A small widget fails deep in the core of a complex mechanism flying through the skies. A chain of events follows, ending with a crew of professional pilots and cabin crewmembers safely returning their passengers and aircraft to the ground. Everyone goes home satisfied with a job well done.
The investigators go to work, piecing together all the clues to find out what happened, to learn what they can and to hopefully make sure it doesn’t happen again. A critical part of that learning process is the narrative report provided by the crew. Being able to match up the available evidence — whether parts or residue, flight data, radar traces, recordings or any other type of information — allows the investigator to see a full picture of what took place and to understand the role of the crew in managing the events as they unfolded.

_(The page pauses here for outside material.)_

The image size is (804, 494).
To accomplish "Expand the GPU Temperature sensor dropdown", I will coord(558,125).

In most cases and in many parts of the world, that’s the end of the story. Those pilots, that investigator, perhaps the airline, will have learned a valuable lesson, gained some hard-earned experience, and in all likelihood, will never encounter an event of that sort again. If they do, they will know what to do to reduce the risk of a bad outcome.
Meanwhile, far away across the world, the same widget works its way loose on a similar aircraft. This time the crewmembers don’t notice. The subtle warning signs go unheeded because the crew are busy managing their workload. Only when they attempt a critical maneuver do they suddenly find the aircraft is not so easy to handle. They have their hands full. The weather is marginal, the diversion options limited. Will they land safely?

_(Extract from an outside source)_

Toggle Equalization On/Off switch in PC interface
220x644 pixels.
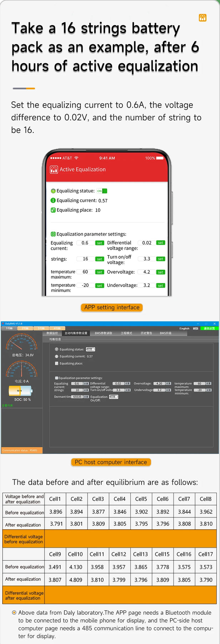click(114, 397)
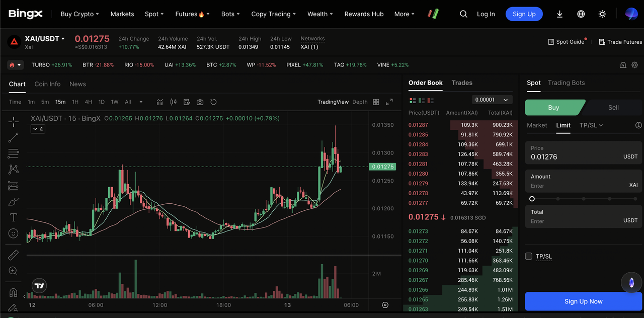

Imagine you are that second pilot. Wouldn’t you like to know how the other crew managed, what they spotted that allowed them to identify the problem? How much easier would your task be if you were armed with that knowledge?

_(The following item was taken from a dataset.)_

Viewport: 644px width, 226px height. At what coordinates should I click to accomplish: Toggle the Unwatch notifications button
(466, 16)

Every day across the world, pilots and other aviation professionals voluntarily submit safety reports, pointing out errors, hazards and actual occurrences. Most often, they do this either because it’s mandated by regulation or because their company has created an atmosphere of trust where they are encouraged to talk openly about safety threats. But have you ever wondered what happens to your safety report after it has been processed, dissected, analyzed and shared among your colleagues in your airline?
Every single safety report (and cabin, ground and maintenance report) is a vital component in a global system of data sharing. If you consider that every individual report represents one piece of a jigsaw, then only when we bring all the pieces together can we hope to be able to see the big picture. Showing that picture to each and every pilot, engineer, cabin crewmember and ground service agent is our ultimate goal, because when all of us are aware of the threats that await us out on the line, together we are best equipped to manage the risks.
The two most common things said to me by staff and management, respectively, are “you must be kept busy in the safety office” and “what does everyone else do?” These two comments actually go to the heart of what every safety office does, and are key to how effective we are at managing risk. If you wonder what keeps us busy in the safety office, well, for the most part, it is processing the ever-increasing volume of safety reports being submitted and doing our best to ensure the lessons learned are properly shared with the business. But we don’t stop there. We also constantly look at what we are doing, and compare the operational events to what we planned to have happen when we originally assessed the risk of the activity. In this way, we strive to continuously improve our systems and gradually reduce the overall risk incrementally.
But think again about the tale above. Unless we find ways to share our own learning with the wider community, and to hear about what goes on beyond our own horizons, then we will collectively struggle to improve our global system. We are being told that traffic is forecast to multiply in coming decades, and without effecting another step change in safety margins, our current ultra-low fatal accident rates will quickly seem intolerable as the sheer volume of traffic may result in frequent accidents. Few, if any, of those accidents will be new sorts of accidents, just new versions of old ones, and somewhere, someone will be saying “I knew that was going to happen” or worse still “everyone knew it was going to happen.”
So what keeps my team and me busy is constantly striving to engage effectively with our global safety teammates and creating networks, relationships and trusting friendships that allow us to confidently share our experiences, learn from each other’s mistakes and pose challenges to common wisdom that might just reveal the unknown unknowns.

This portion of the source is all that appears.